→ **Task statement**
The first line of the entries below, the line containing "Uncheck the スタンダード", and every line between them should be repeated exactly, and nothing else.

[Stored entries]
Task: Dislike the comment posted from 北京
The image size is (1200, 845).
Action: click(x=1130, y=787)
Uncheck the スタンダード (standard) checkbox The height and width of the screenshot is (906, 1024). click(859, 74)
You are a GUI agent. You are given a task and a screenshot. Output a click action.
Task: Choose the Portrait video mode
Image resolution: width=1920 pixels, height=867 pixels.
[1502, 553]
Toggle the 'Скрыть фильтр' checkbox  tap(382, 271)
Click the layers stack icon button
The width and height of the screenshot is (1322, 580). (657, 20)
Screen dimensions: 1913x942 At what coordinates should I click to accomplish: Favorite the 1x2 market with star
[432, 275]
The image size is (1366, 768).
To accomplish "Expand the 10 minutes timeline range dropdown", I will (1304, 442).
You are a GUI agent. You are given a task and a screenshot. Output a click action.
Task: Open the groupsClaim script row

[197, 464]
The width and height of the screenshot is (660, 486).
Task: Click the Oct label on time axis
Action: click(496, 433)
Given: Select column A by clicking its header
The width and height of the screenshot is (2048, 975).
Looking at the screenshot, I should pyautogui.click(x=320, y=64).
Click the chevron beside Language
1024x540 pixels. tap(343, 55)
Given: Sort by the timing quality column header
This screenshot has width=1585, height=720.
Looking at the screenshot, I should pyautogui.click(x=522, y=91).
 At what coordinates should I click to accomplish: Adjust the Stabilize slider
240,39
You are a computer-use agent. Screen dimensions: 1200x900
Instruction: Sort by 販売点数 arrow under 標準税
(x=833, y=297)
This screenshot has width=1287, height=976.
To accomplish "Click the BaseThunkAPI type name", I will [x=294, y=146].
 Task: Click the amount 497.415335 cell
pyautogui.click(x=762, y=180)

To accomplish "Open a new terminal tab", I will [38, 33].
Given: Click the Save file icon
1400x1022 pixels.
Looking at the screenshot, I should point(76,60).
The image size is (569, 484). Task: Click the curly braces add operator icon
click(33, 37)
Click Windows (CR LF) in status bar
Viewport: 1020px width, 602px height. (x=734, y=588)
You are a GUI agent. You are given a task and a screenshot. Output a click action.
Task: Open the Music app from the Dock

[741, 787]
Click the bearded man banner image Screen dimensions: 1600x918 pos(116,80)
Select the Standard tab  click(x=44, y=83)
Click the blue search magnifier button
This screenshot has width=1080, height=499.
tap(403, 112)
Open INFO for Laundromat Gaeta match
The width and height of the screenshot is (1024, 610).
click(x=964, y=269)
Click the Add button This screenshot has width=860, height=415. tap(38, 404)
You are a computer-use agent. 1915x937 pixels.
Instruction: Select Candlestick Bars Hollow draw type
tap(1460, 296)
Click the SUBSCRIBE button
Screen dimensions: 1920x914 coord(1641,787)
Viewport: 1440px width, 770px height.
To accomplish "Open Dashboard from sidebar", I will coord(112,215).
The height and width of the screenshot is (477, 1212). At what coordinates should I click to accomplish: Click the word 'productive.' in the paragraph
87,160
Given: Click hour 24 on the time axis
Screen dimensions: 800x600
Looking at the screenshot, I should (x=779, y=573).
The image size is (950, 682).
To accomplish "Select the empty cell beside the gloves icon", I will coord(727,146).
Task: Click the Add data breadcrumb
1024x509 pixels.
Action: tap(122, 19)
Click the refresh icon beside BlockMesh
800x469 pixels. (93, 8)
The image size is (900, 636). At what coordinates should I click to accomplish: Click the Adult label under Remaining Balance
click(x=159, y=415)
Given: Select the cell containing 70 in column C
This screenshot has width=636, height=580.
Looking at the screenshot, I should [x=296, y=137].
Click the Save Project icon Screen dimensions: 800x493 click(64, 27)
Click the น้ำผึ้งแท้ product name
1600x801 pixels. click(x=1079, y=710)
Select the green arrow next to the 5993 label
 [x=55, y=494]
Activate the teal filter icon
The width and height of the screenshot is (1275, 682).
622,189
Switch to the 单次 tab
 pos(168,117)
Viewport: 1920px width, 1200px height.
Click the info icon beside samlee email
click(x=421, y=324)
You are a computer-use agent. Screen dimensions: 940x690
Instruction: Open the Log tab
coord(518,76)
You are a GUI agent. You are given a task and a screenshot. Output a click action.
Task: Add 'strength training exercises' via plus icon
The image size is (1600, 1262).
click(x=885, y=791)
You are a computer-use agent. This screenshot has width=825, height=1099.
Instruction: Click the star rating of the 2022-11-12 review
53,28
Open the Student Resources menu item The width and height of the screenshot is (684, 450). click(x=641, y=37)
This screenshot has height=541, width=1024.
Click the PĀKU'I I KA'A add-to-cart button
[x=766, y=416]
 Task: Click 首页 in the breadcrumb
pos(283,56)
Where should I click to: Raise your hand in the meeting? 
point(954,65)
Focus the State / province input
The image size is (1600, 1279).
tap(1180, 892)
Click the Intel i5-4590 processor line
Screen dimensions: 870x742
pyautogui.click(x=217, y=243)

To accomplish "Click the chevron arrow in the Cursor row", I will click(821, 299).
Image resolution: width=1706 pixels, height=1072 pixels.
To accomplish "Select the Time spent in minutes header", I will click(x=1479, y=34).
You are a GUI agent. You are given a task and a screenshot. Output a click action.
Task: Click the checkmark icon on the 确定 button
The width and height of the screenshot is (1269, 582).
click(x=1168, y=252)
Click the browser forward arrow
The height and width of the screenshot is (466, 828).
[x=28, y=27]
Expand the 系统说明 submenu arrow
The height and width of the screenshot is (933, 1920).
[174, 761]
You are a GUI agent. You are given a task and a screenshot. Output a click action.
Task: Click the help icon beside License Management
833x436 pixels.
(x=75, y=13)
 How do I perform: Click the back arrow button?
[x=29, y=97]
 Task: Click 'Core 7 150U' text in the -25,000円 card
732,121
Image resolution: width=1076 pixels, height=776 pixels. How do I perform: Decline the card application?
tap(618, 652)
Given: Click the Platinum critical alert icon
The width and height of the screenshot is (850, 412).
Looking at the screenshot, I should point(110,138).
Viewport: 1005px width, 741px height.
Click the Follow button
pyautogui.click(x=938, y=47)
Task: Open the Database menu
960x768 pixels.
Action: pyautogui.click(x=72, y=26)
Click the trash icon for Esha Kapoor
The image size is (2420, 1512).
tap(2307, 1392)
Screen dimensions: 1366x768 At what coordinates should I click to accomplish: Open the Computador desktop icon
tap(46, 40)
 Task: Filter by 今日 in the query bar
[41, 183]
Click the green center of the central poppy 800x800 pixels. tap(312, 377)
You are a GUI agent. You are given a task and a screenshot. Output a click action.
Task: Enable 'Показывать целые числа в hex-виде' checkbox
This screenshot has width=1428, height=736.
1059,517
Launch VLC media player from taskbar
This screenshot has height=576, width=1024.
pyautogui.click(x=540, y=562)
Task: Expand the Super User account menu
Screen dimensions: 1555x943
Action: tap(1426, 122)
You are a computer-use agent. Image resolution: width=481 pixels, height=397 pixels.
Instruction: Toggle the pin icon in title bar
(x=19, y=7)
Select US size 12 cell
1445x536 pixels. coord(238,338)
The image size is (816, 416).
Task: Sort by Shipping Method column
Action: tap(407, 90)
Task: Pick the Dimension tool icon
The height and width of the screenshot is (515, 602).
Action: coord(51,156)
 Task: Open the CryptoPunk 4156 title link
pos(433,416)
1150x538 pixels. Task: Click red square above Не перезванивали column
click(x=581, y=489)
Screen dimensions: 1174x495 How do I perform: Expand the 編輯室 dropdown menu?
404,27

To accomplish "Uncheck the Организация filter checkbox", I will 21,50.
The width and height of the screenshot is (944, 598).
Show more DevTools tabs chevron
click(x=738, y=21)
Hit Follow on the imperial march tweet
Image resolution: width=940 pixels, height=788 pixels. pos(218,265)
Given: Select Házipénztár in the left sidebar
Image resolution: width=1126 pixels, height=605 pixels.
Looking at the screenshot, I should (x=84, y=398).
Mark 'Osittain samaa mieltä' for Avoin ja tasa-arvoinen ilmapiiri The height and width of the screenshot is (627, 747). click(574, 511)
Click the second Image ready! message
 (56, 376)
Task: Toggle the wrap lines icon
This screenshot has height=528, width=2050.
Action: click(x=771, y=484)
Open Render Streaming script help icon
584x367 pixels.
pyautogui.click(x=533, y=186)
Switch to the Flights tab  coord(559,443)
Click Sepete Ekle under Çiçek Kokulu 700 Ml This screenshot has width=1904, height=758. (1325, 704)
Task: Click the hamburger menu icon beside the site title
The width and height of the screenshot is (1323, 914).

→ **Task answer**
Task: Dislike the comment posted from 北京
The image size is (1200, 845).
Action: click(x=1130, y=787)
Uncheck the スタンダード (standard) checkbox The height and width of the screenshot is (906, 1024). click(859, 74)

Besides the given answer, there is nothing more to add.